Be a supportive parent who provides encouragement and guidance when needed.
If your child is struggling in school, the best thing to do is to talk to them. Find out if there’s anything you can help them with. Do they need your help in removing distractions, time management, organization, etc.? Offer help and accept it if they refuse. They need to be in the driver’s seat of their future.
Also find out if they are having trouble in school. Do they not get along with a particular teacher or classmate? Is your child being bullied? All these problems can affect your child’s motivation, too.
3. Social stress
For many children, especially adolescent girls, navigating the intricate social scene is a huge stressor.
Because of the amount of time spent with peers and the importance of close interpersonal relationships during early adolescence, social stress becomes particularly salient as a threat to not only motivation, but also psychological well-being10.
Social stress can come from peers or from the experience of pubertal changes. Peer rejection and victimization have been consistently associated with psychological issues in adolescents11.
While parents cannot alleviate their child’s social stress directly, they can certainly lend a sympathetic ear. Being able to hear your child and be there for them no matter what is a huge part of raising well-adjusted children. You can also monitor your child’s social circle in a non-intrusive way to make sure they friends are not associated with deviant behavior such as delinquency, drinking, drug abuse, etc.12.
Allow dopamine-promoting activities
Remember the video games that you hate seeing your child play all the time? It’s actually your kid’s unconscious attempt to boost the dopamine level in their brain13. It makes them feel better. That’s why when you nag about your kid’s gaming, they will play more to replenish their lost motivation. So don’t counteract that good effect by nagging about it.
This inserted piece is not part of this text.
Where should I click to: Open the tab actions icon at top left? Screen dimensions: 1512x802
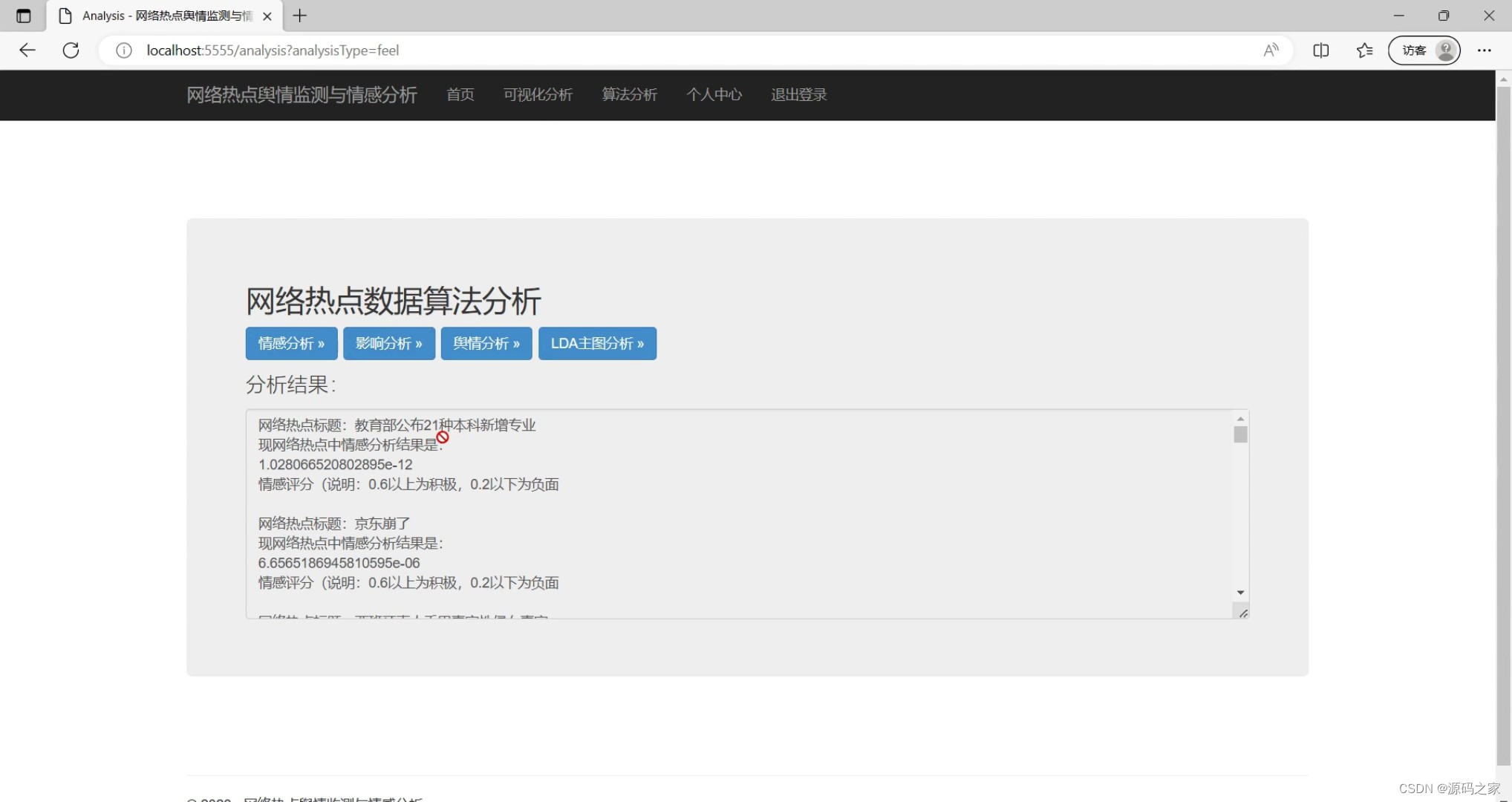point(23,16)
Parents are often worried about their kids’ addiction to video games. An addiction involves a lack of control over a particular activity to the point of causing harms. If your kid can put down the game console and join the family for dinner, then your child is not addicted.
Video gaming is not bad when done in moderation. A study conducted at Oxford University has found that a moderate level of video game playing (less than 3 hours) does not pose negative effects14.
Besides basic needs such as food and safety, humans are motivated by the desire to have autonomy, competence and relatedness15. Video games, especially multiplayer games, can provide all of those. Players have complete control over the character, they feel accomplished through winning and they can relate to other players.
If you are worried about their excessive playing (more than 3 hours a day), discuss with your child rationally about overuse. Ask your child to come up with a reasonable limit. They have to know that this is done for their well-being, not your need to control.
You can also help your child find other passion and hobbies to get those dopamine boosters. The keyword here is “help”, not “make”. Ultimately, our goal in parenting is to help kids learn to self-regulate so that they will do the right thing even when we’re not around. Allow your child to have control over their own lives and they’ll regain motivation to engage in everyday activities.